▶ **Stated task 1**:
In the review below, on which benchmark does the paper report strong results?
▶ **Stated task 2**:
List each strength that the review below names for the paper.
▶ **Stated task 3**:
Go on with the review below of the span-based convolution paper, picking up after its last sentence.

▶ **Given passage**:
'''

Summary and Contributions: The paper introduces two ideas: 1) It lowers the parameter cost of BERT style transformer models by removing attention heads and making feed-forward modules more efficient. 2) It adds a novel 'span-based' convolution operation, that extends dynamic convolution to condition the convolution kernel on a span of tokens. Strong results on the GLUE benchmark following a pre-training scheme like ELECTRA.
Strengths: Very strong results compared to ELECTRA. Nice, if incomplete, ablation studies. An interesting approach of combining self attention and convolution, that is explained clearly. The 'span based convolution' is an interesting and novel idea.
Weaknesses: The paper introduces a complicated new module without comparing to a simple baseline (I suggest increasing the hidden dimension). There is no discussion of inference speed cost associated with the convolution operation. Update: These concerns were adressed by the authors.
Clarity: Yes, the paper has nice diagrams and steps the reader through the various advances in the paper.

'''

▶ **Recorded information**:
'''

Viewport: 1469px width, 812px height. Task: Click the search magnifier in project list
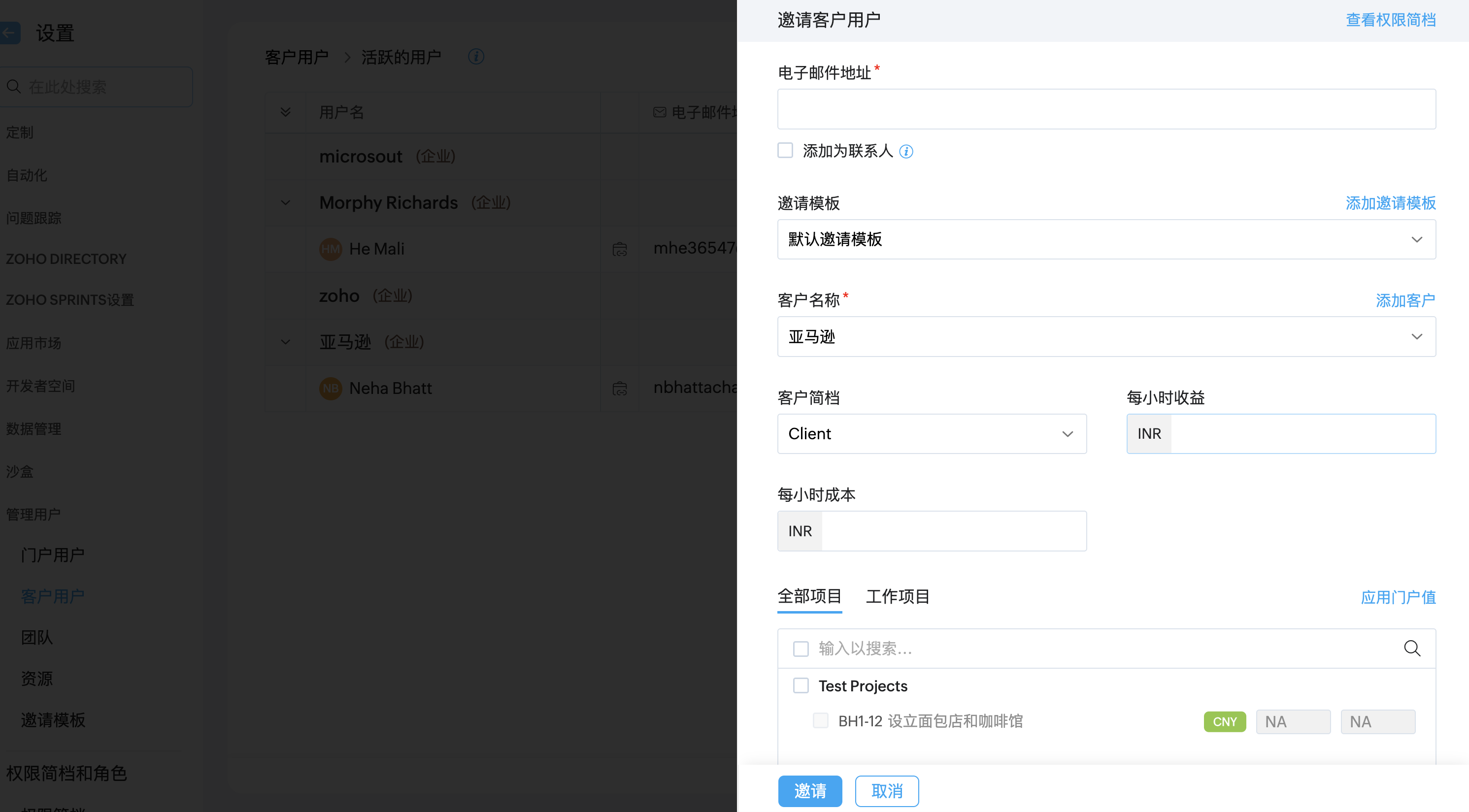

'''

▶ **Result 1**:
The GLUE benchmark.

▶ **Result 2**:
- Very strong results compared to ELECTRA
- Nice, if incomplete, ablation studies
- An interesting approach of combining self attention and convolution, explained clearly
- The 'span based convolution' as an interesting and novel idea

▶ **Result 3**:
Relation to Prior Work: Yes
Additional Feedback: I think you should define, in equations, the 'Grouped feed-forward module'. Also the grouped feed-forward module and span-based convolution are basically orthogonal. The bottleneck and grouped convolution save on parameters, and you get back to 'normal' numbers of parameters by doing span-based convolution. But why can't you just increase the hidden dimension instead of introducing a complicated new module? To be fully convinced by the span-based convolution I think you need a '+BNK,+GL+larger hidden dimension' baseline in Table 1. Figure 2 shows some nice analysis suggesting the benefit of convolution, however it is just one datapoint, could you make this more rigorous? I think one of either further analysis like in figure 2, or the baseline I suggested, is needed to make this a better paper. Also I'm concerned about the added inference time of the convolution operators. I think you should include inference speed somewhere, perhaps in the ablation study, Table 1. For your broader impact statement, you should think about potential negative impacts as well as positive ones. Optional: You could test span based convolution on other NLP tasks (machine translation, etc.). I would recommend you have your submission proof-read for English style and grammar issues, if possible. Update: The author response was very strong. I have updated my score to be much higher (provided the results in the author response are added to the final paper.)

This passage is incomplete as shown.